- GIVEN ENTRIES:
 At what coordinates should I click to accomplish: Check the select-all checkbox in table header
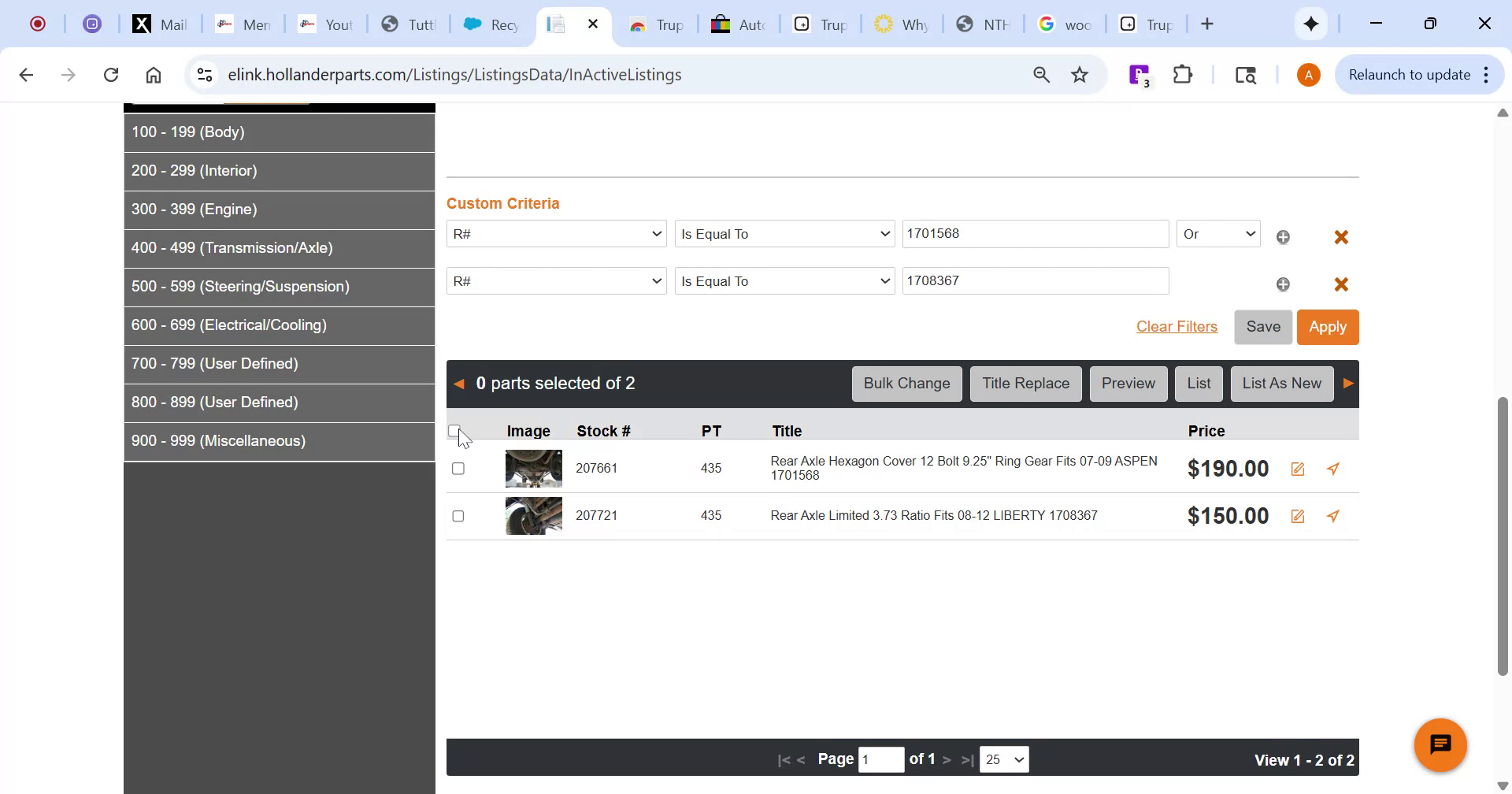click(x=455, y=429)
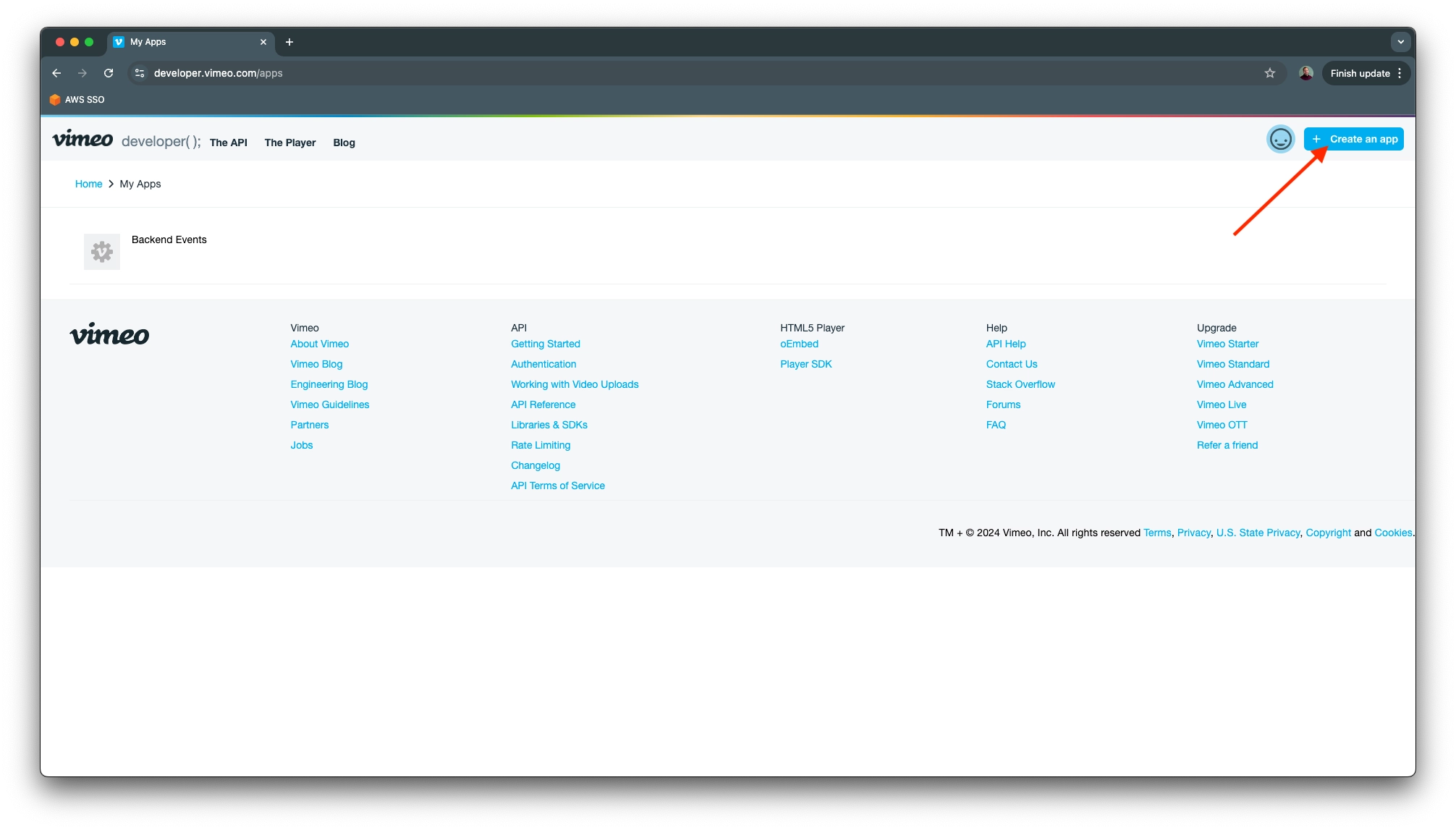
Task: Go to Blog in top navigation
Action: click(x=344, y=143)
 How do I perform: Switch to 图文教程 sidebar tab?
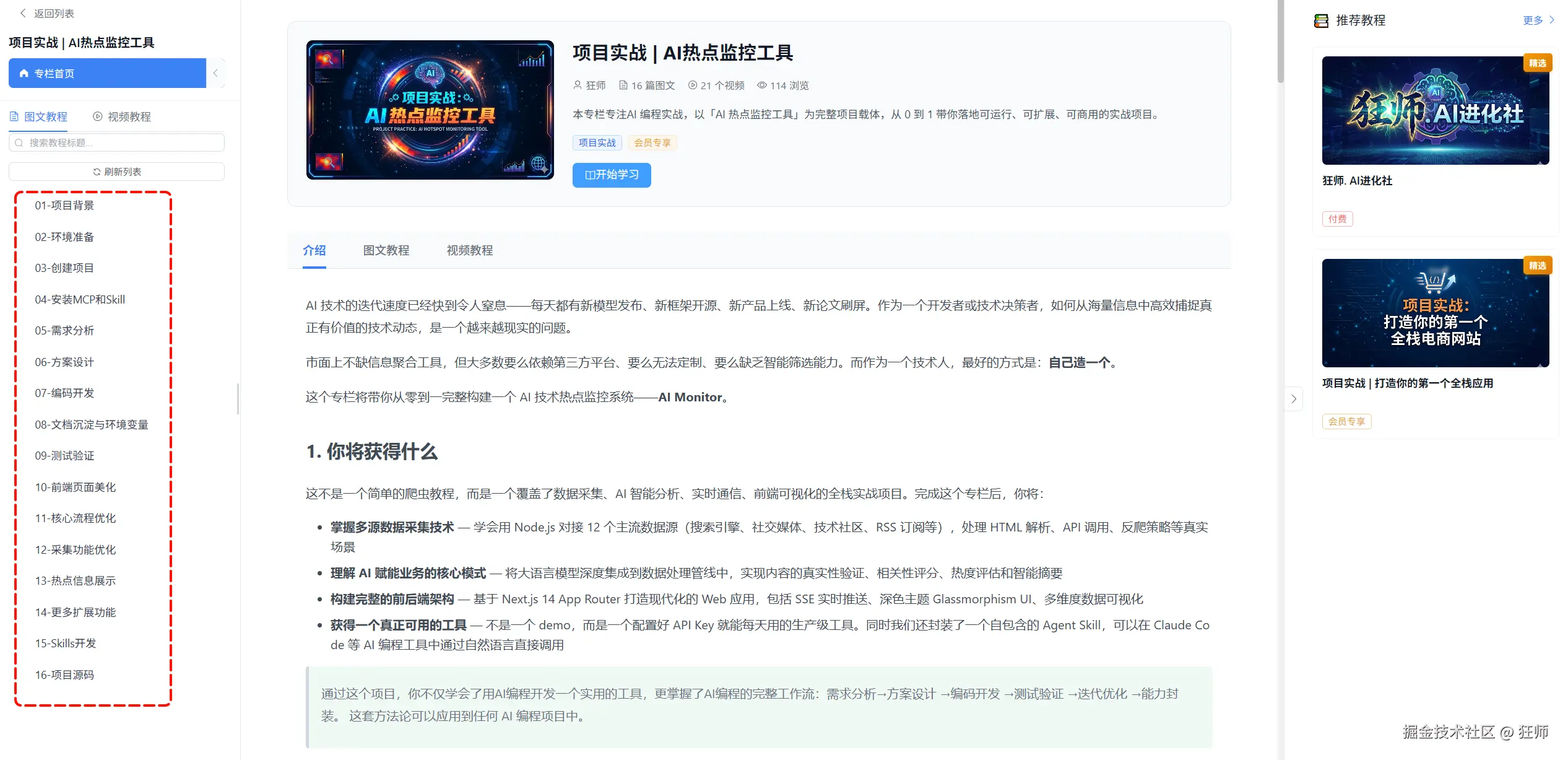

- WHAT IS REQUIRED:
Write the listing out a second time exactly, dropping all images.

- ANSWER BOX:
 At what coordinates should I click to accomplish: Check the select-all checkbox in table header
click(x=455, y=429)
Task: Go to Blog in top navigation
Action: click(x=344, y=143)
 How do I perform: Switch to 图文教程 sidebar tab?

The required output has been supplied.